3 Steps For Keeping Your Employees'
E-Mail From Landing YOUR Business IN Court

by Patricia S. Eyres

   With an estimated 1.3 trillion e-mail messages being sent annually, electronic mail is quickly becoming the communications medium of choice in many business settings. While e-mail transmissions do offer many benefits, such as speed, ease-of-use, and relatively low cost, business owners are learning the hard way that e-mail is a visible and potentially perilous communications tool.
   For example, one company faced six claims of sexual harassment because an employee downloaded an "adult bulletin board" to the company's computer system and programmed it to display the offensive material on employees' screens when they accessed their mail. Another company paid $2.2 million for racially charged e-mail messages exchanged on its system by employees. But these incidences don't only occur in large organizations. Companies as small as ten employees have had to discipline employees for misuse of company computer systems, with violations ranging from inflammatory messages to software piracy.
   E-mail abuse and Internet misuse can cripple communications, disrupt operations, or embarrass a business. It also increasingly leads to real legal liabilities. Inflammatory or abusive content, off-the-cuff jargon, ambiguous instructions, imprecise memos, embarrassing gossip, unprofessional language, or breaches of confidentiality are all a fertile source of concern for e-mail writers and their employers.
   Many of these e-mail related challenges can be eliminated or controlled through proactive techniques for generating and maintaining online communications. Below are the three most critical steps every company should take to reduce their chances of an e-mail disaster. Implement these measures today so your employees' e-mail transmissions don't hinder your company's operations.
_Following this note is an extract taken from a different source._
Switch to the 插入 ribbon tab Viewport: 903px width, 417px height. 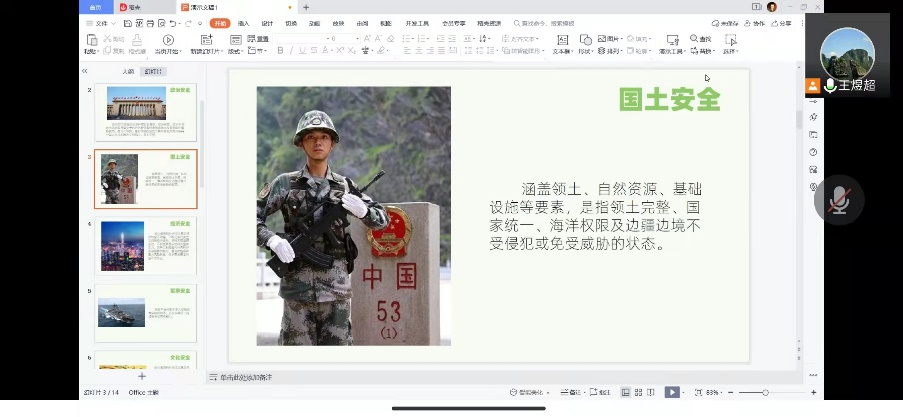(x=243, y=23)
Enact an E-mail Usage Policy

   To improve your company's control over employee e-mail, adopt policies that clearly define what rights the company reserves and explain that e-mail communications are not private. The specific language of the policy will vary depending upon the company, the industry, and the specific needs of the work environment. The policy should be written and incorporated into employee manuals or policy books. Employees, indicating that they have read it and agree to be bound by its terms, should then sign the policy.
   Some common e-mail usage policy highlights include:

Defining the Permissible Uses of the E-mail System

   Make it clear that the business owns the e-mail system. All messages that are created, sent, or received using the system remain the property of the company. Indicate that workplace e-mail systems are to be used for business communications only. Personal business is unauthorized and should not be conducted at any time. Additionally, it is wise to state that offensive, discriminatory, or disruptive e-mail messages are strictly prohibited. All non-discrimination policies should also refer to e-mail as a prohibited medium for inappropriate content.
   All employees should be made aware that access to messages received by or transmitted through the e-mail system are limited to persons who need to know the information. Employees should disclose information or messages only to authorized employees. Equally important is to put employees on notice that any communications created, sent, or retrieved using e-mail may be read by individuals other than the intended recipient.

Defining Appropriate and Impermissible Content

   Employees must know specifically what is allowed and what is prohibited in the e-mail system. Explain that messages containing insensitive language, racial, sexual, ethnic, or religious material is not acceptable. Prohibit all offensive or disruptive messages, as well as abusive, obscene, or vulgar language, gossip, ridicule, or retaliatory messages. Further explain that downloading sexual, racial, religious, or otherwise discriminatory or offensive material from the Internet is not allowed. Finally, inform employees that violations will result in appropriate discipline.

Reserving the Right to Monitor E-mail

   To keep your employees in compliance, specifically reserve the right to review, audit, intercept, access, and disclose any business or personal messages created, sent, or received on the e-mail system. To assure legally sufficient employee consent, the policy should contain a clear description that the employer will monitor the e-mail, which goes well beyond simply reserving the right to do so.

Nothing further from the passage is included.